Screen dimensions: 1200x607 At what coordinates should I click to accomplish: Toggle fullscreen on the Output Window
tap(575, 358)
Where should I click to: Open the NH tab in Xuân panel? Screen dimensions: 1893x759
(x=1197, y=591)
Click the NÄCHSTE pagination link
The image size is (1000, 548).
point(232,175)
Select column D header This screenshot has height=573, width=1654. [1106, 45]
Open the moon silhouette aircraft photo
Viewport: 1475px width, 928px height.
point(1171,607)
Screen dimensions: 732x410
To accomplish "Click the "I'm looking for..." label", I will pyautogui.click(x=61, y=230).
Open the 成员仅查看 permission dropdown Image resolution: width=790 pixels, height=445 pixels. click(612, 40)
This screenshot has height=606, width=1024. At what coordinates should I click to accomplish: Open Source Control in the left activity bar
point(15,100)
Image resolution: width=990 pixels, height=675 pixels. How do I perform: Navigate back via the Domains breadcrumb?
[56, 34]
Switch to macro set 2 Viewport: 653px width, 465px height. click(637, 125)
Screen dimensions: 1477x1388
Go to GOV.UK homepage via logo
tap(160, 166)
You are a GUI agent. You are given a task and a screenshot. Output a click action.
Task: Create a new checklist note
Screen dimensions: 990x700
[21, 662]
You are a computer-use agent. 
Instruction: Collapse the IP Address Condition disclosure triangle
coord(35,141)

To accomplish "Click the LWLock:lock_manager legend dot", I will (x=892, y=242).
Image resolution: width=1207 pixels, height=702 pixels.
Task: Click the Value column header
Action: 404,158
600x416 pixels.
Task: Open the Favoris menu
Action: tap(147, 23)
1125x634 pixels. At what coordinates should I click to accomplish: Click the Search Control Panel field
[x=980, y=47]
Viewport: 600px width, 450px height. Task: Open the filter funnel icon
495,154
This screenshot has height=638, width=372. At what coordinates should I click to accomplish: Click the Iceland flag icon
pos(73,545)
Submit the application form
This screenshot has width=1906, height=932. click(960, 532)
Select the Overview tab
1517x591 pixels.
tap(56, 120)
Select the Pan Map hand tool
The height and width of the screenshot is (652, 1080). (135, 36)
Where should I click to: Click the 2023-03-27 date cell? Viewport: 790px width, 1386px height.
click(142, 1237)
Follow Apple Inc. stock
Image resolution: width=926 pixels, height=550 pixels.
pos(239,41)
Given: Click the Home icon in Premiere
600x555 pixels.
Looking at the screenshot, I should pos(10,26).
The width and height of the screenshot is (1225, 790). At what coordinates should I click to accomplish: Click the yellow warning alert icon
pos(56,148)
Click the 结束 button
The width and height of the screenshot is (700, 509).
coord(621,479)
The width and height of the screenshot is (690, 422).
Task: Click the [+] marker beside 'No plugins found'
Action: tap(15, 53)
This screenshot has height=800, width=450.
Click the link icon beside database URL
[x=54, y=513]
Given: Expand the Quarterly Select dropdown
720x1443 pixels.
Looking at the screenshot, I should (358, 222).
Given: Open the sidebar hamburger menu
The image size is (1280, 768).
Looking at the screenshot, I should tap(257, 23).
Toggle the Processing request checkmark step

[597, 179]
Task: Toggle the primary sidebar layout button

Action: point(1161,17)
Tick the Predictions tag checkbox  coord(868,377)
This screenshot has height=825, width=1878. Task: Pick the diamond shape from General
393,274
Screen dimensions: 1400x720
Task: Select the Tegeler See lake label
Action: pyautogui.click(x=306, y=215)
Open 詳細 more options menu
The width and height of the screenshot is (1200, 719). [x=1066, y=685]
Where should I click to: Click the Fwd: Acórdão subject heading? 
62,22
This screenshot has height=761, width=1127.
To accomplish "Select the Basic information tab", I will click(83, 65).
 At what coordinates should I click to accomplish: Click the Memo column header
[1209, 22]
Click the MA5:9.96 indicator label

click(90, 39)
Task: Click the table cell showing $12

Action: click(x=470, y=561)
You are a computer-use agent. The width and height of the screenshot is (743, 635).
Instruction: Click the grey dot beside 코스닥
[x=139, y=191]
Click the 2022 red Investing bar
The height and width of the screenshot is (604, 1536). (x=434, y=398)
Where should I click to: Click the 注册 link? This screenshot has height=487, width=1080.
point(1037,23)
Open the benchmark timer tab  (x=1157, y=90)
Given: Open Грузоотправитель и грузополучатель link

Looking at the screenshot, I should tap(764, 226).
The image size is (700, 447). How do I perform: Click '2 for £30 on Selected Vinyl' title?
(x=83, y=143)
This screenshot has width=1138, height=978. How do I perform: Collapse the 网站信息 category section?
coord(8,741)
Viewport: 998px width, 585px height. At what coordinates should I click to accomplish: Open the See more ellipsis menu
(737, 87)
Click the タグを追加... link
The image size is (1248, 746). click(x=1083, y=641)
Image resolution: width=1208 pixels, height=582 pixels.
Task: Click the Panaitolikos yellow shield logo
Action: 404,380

=-=-=

Scan the lines above for the word "agent" and copy every one where it occurs.

RESULT
You are a GUI agent. You are given a task and a screenshot. Output a click action.
You are a computer-use agent. 
You are a computer-use agent. The width and height of the screenshot is (743, 635).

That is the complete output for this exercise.